Aus dem Englischen von Lutz-W. Wolff. Mit einem Nachwort von Volker Ullrich. Zwischen März und November 1945 folgte George Orwell als Kriegsberichterstatter den alliierten Streitkräften durch Deutschland und Österreich. Seine Reportagen schildern frei von Triumph oder Hass, welche Zerstörung der Krieg über Städte, Länder und Menschen gebracht hat. Hier erscheinen sie erstmals geschlossen in deutscher Übersetzung.
Rezensionsnotiz zu
Süddeutsche Zeitung, 16.12.2021
Heute, in einem Moment neuer ideologisierter Debatten, würde man sich einen teilnehmenden Beobachter wie George Orwell wieder wünschen, schreibt Rezensentin Juliane Liebert in ihrer sehr beeindruckten Kritik über Orwells Reportagen.

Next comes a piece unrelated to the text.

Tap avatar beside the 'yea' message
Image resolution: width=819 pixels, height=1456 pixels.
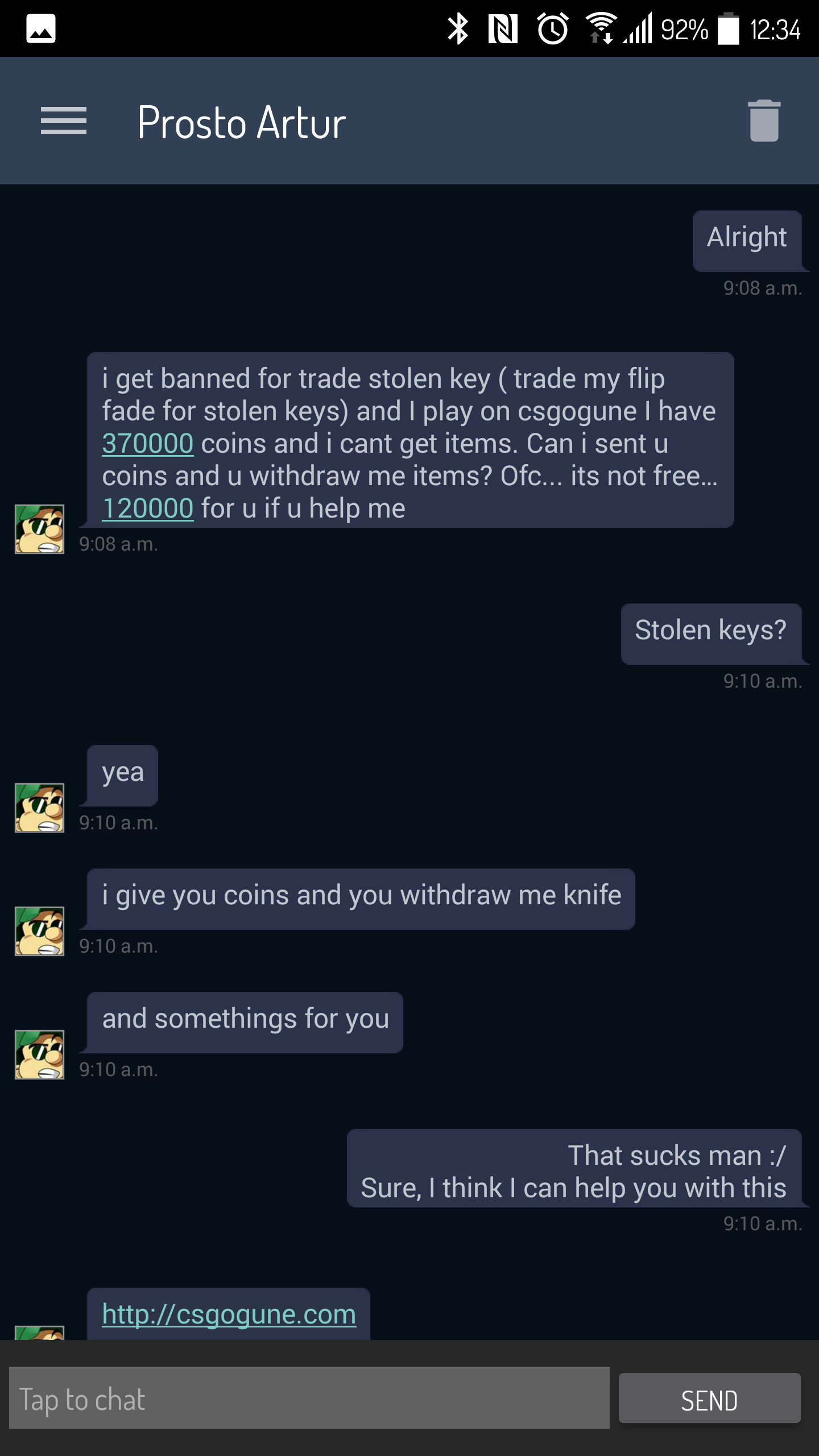[x=39, y=808]
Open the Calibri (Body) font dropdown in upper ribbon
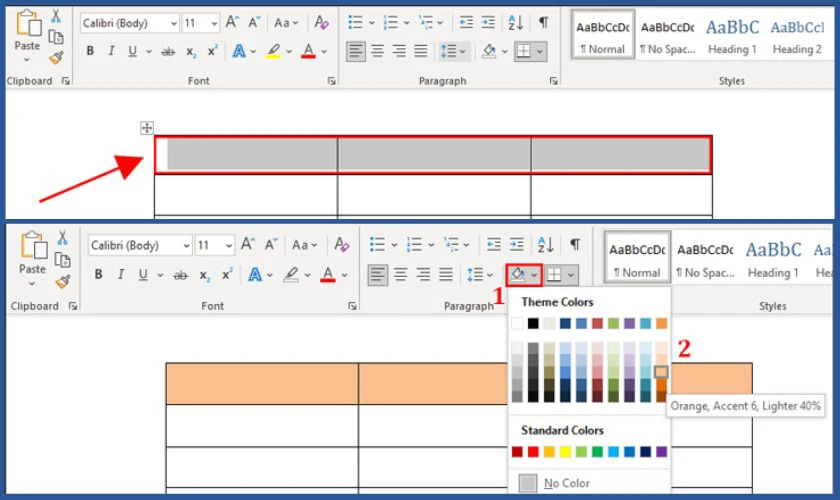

Sie lobt vor allem seinen klaren, losgelösten Blick, etwa auf eine Szene, wo ein junger Jude direkt nach dem Krieg an einem SS-Offizier Rache nimmt, indem er ihm gegen den verletzten Fußknöchel tritt. Die Reflexionen über die unmögliche Rache, die wahrscheinlich auch dem jungen Juden keine Genugtuung brachte, leuchten der Rezensentin ein, obwohl sie Orwells Schlussfolgerungen nicht in jedem Punkt nachvollzieht. Eine erstaunliche Tatsache an dem Band liegt für sie übrigens darin, dass die Judenvernichtung bis auf diese kleine Nachkriegsepisode in Orwells Reportagen überhaupt keine Rolle spielt. Hier hätte sich die Rezensentin ein instruktiveres Nachwort gewünscht.